Finalement ma solution à été de faire de la communication via internet, notamment via mon blog & Twitter. Et de coupler le tout avec des rencontres, des prises de contacts dans des événements type barcamps, salons etc.

C'est artisanal, pas vraiment miraculeux, mais mon activité est en augmentation quasi constante depuis le début.

Tannguy

Merci de tous ces commentaires. J'ai oublié de préciser que je me suis fait aider dans la démarche commerciale. J'ai investi !
J'ai surtout compris que mon cas était spécial, et que tous les cas sont spéciaux en consulting.

Rentrer dans la compréhension du marché, de la cible est complexe et demande du temps et une excellente connaissance prélable du consulting.
Le volet Internet est interessant surtout si la cible est orienté 'Geek'. Je me rentrouve bien dans la démarche de Adjumamus. J'ai signé un grand groupe l'été dernier suite à une rencontre 3 ans auparavant..Cette façon de fonctionner m'a permis de faire +30% moyen par an depuis 5 ans, je cherche aujourd'hui des démarches autres pour continuer sur la lancée !

Si certains ont le ramage au niveau du plumage et près à fonctionner uniquement à la com, on peut discuter! Je suis chef de projet, donc toujours prêt à écouter...

Axlane

Bonjour,

Désolé de ce post qui peut sembler commercial, mais je pense que, dans le cadre de ce billet, vous pourriez être intéressés :

Nous organisons sur juin 2010 à Paris (la date et le lieu précis restent à définir) 2 formations à destination des dirigeants de TPE, freelances et entrepreneurs:
- Faites des affaires en créant et animant votre réseau professionnel (0,5 jours)
- Vendez sans être commercial (2 jours pour acquérir les bons réflexes commerciaux sans changer de métier).

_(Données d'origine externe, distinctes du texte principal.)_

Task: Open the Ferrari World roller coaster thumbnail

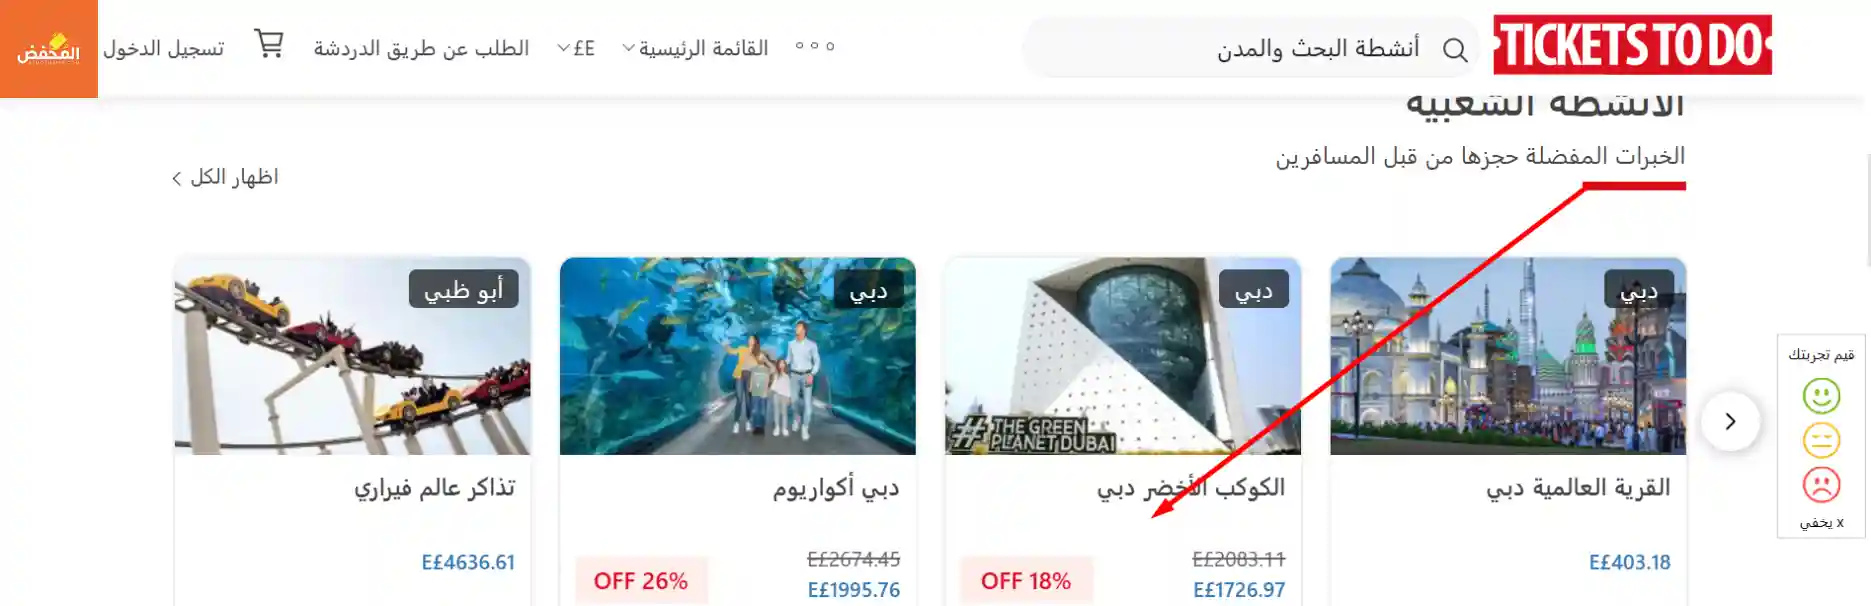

Si vous voulez en savoir plus, contactez-moi via Twitter ou sur http://www.axlane.fr/fr/contact.

Axlane

Quoi qu'il en soit, il est important de ne jamais attendre d'être en situation de crise pour mettre en oeuvre un plan d'action commerciale. Comme le précise Tannguy: il faut investir et ce n'est plus quand la trésorerie est à sec qu'on peut le faire.

ermak

Je me joins à tous les éloges pour votre article où chacun se retrouve avec ce problème du commercial pour lequel on n'est jamais complètement fait. Il y a un facteur d'échelle. Un commercial peut se payer s'il y a dix associés, un à mi-temps cela fait cinq associés. Je pense cette taille critique,En fait ce qui manque c'est une habitude du travail collaboratif. Quand je vois la richesse de toutes les expériences dans les réseaux sociaiux et qu'en fait tous nous continuons à vouloir seul faire déboucher une affaire je pense au gachis qui pourrait être fertilisé par une coopération. Chacun a peur que l'autre lui prenne son pain, alors que le levain collaboratif ferait mieux que de lever la pâte.